**TASK DIRECTIONS:** Could you print exactly the lines of the listing below, starting at the line that has "Letting (138, 1080)" and ending at the line that has "Join us on Facebook (940, 1078)", and only those lines?

**AVAILABLE DATA:**
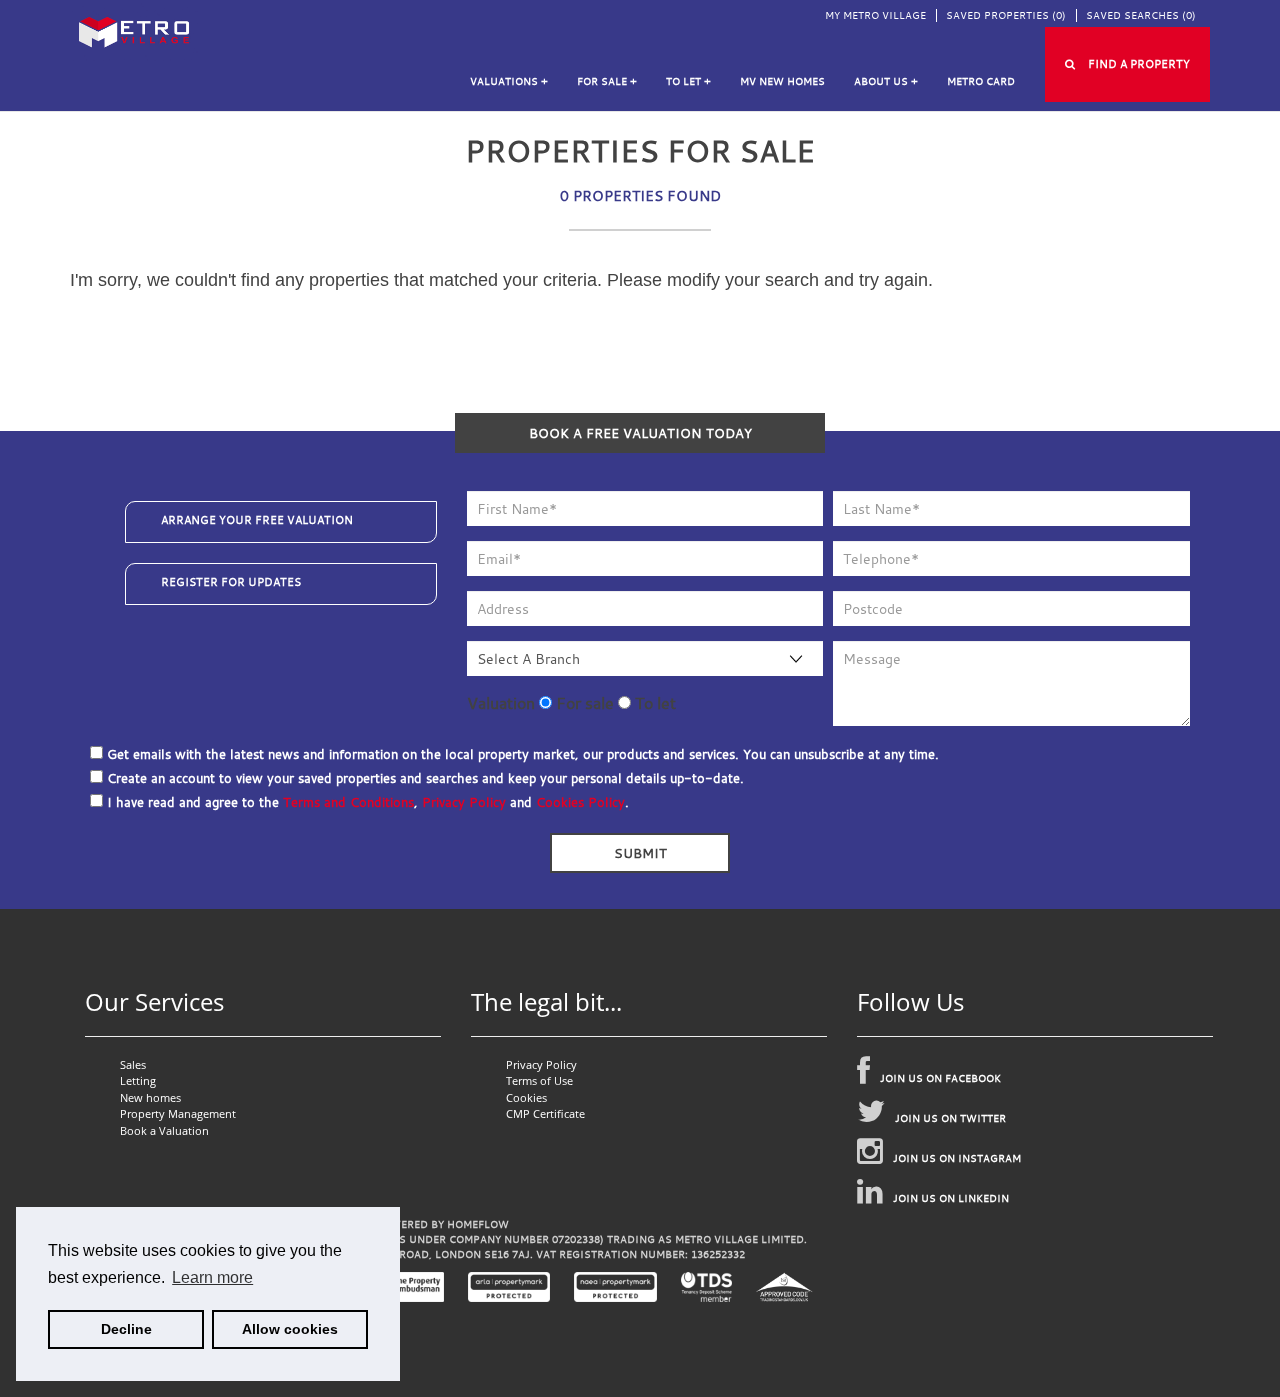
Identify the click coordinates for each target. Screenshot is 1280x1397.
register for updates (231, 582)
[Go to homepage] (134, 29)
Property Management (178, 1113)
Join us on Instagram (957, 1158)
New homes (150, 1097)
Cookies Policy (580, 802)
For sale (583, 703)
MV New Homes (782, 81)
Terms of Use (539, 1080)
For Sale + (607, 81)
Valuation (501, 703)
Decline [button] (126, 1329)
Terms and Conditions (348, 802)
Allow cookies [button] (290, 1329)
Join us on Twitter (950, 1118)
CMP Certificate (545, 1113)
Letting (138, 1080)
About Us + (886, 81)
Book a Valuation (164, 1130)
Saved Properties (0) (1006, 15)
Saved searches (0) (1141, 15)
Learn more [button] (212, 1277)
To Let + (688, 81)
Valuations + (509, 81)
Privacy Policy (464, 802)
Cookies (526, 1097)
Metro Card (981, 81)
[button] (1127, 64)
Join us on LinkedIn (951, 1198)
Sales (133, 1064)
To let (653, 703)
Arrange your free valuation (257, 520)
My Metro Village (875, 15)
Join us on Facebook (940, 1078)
--
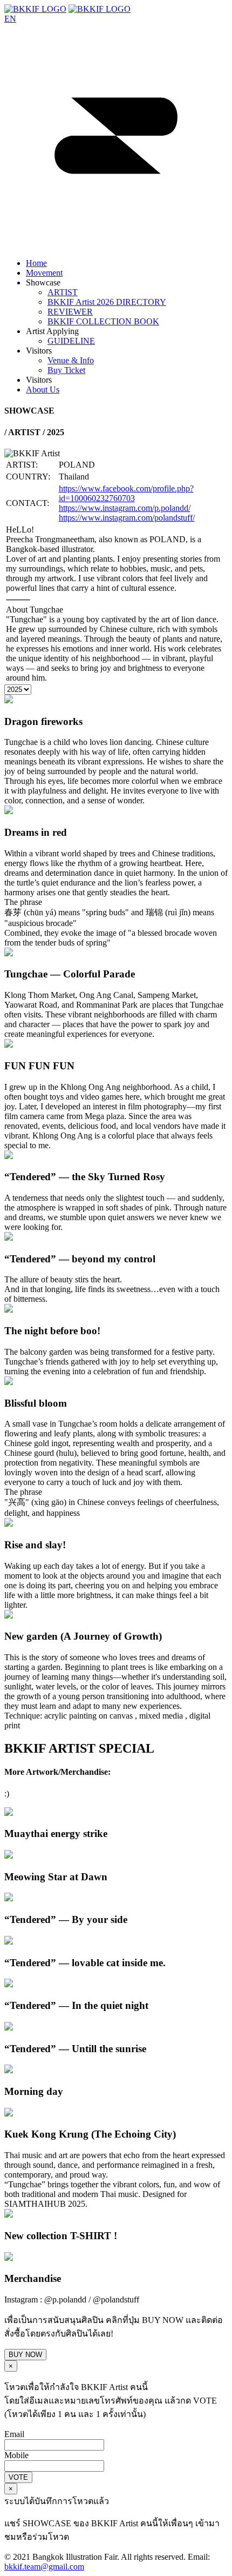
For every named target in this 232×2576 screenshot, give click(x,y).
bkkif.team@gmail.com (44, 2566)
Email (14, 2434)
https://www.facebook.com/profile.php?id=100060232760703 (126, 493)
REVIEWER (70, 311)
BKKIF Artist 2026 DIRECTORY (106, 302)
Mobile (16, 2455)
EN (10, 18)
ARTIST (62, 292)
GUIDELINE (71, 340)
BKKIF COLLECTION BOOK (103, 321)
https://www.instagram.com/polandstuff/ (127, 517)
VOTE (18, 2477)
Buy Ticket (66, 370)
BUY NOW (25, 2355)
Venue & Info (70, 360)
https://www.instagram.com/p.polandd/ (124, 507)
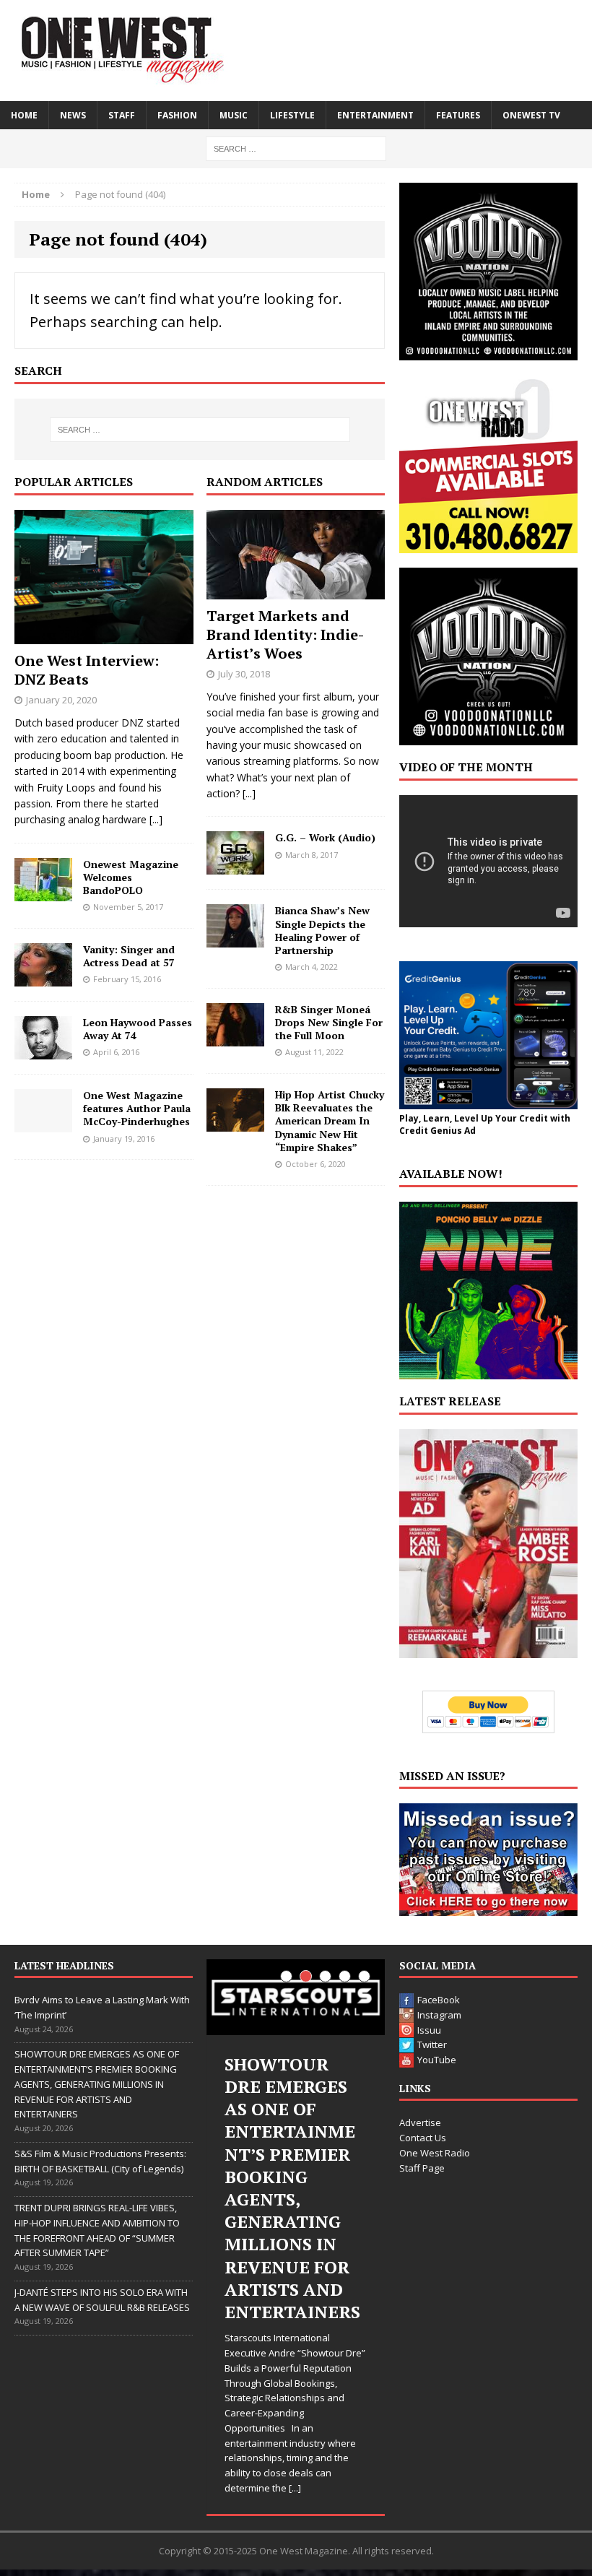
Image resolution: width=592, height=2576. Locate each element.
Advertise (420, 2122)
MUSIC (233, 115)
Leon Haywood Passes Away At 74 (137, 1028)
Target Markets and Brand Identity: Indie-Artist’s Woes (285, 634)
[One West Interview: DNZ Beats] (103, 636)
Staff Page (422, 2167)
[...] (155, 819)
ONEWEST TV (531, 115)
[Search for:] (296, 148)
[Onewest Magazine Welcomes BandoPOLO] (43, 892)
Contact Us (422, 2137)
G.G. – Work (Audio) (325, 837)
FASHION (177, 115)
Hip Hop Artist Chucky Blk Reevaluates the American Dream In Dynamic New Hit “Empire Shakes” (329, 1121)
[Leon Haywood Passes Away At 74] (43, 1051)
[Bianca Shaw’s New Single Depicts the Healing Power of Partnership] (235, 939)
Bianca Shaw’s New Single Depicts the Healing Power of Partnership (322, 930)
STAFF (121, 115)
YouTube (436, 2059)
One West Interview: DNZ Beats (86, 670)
...
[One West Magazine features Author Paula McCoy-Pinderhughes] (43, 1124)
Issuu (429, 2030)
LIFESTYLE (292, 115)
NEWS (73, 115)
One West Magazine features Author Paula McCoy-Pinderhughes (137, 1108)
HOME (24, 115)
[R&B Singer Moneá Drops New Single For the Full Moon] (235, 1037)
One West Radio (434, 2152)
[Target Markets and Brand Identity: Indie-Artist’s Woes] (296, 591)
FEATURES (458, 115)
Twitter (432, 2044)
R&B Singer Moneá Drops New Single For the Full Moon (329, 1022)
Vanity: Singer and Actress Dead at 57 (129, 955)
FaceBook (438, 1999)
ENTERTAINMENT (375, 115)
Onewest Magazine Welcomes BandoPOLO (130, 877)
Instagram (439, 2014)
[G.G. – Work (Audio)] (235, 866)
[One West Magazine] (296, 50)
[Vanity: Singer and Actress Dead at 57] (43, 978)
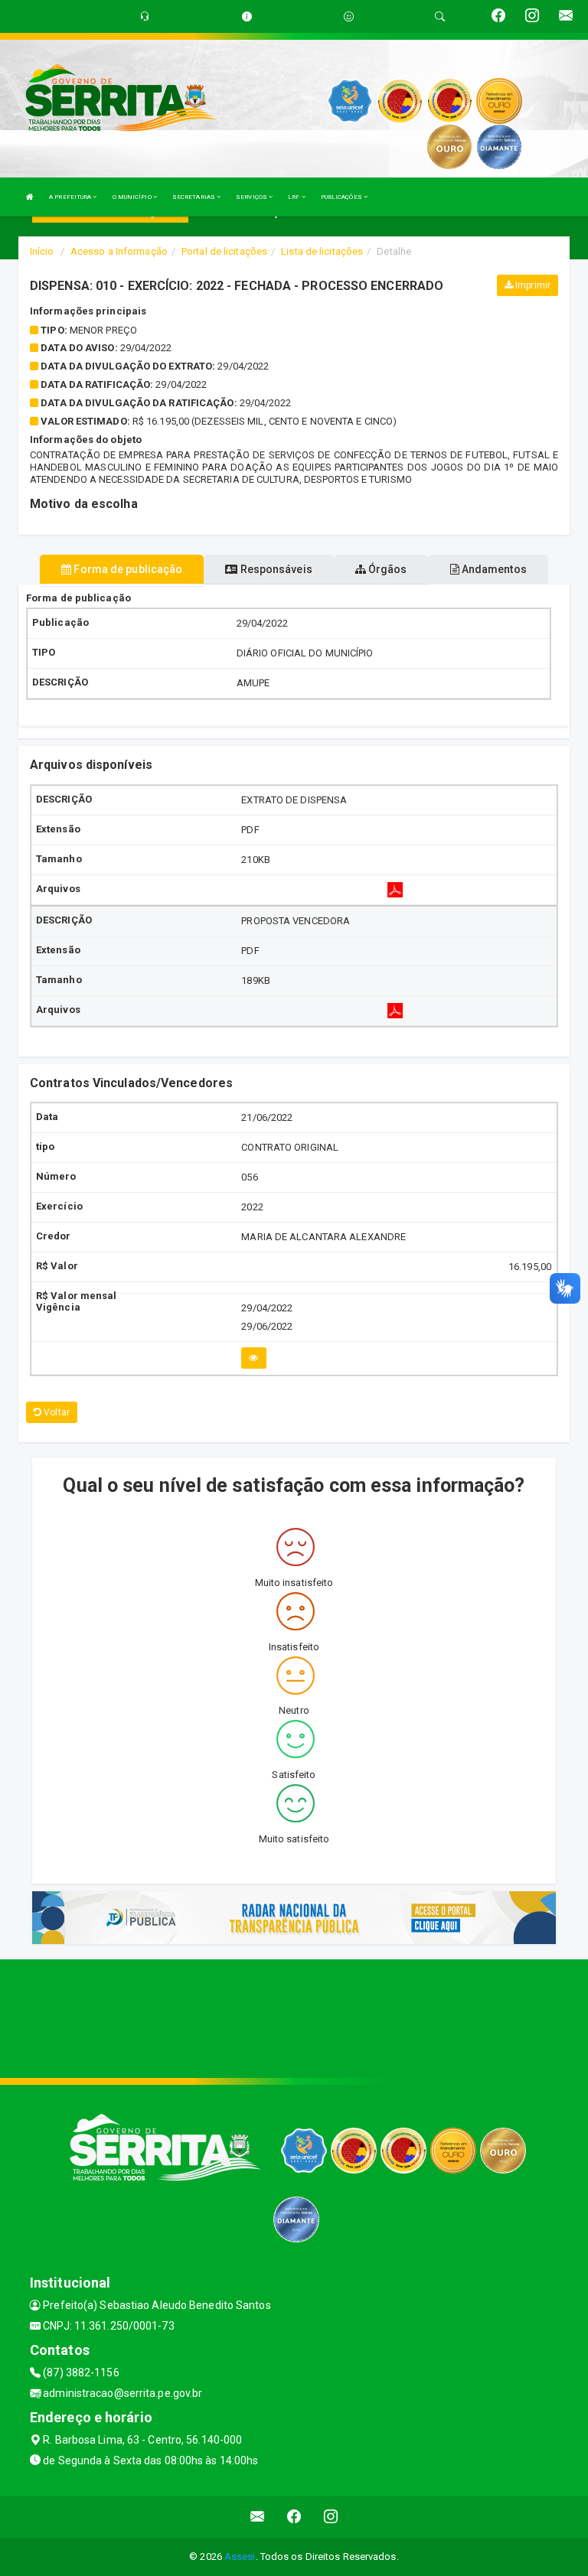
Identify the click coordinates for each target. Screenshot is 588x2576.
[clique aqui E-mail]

**WRITTEN SOLUTION:**
Letting (138, 1080)
About Us + (886, 81)
Book a Valuation (164, 1130)
Saved Properties (0) (1006, 15)
Saved searches (0) (1141, 15)
Learn more [button] (212, 1277)
To Let + (688, 81)
Valuations + (509, 81)
Privacy Policy (464, 802)
Cookies (526, 1097)
Metro Card (981, 81)
[button] (1127, 64)
Join us on LinkedIn (951, 1198)
Sales (133, 1064)
To let (653, 703)
Arrange your free valuation (257, 520)
My Metro Village (875, 15)
Join us on Facebook (940, 1078)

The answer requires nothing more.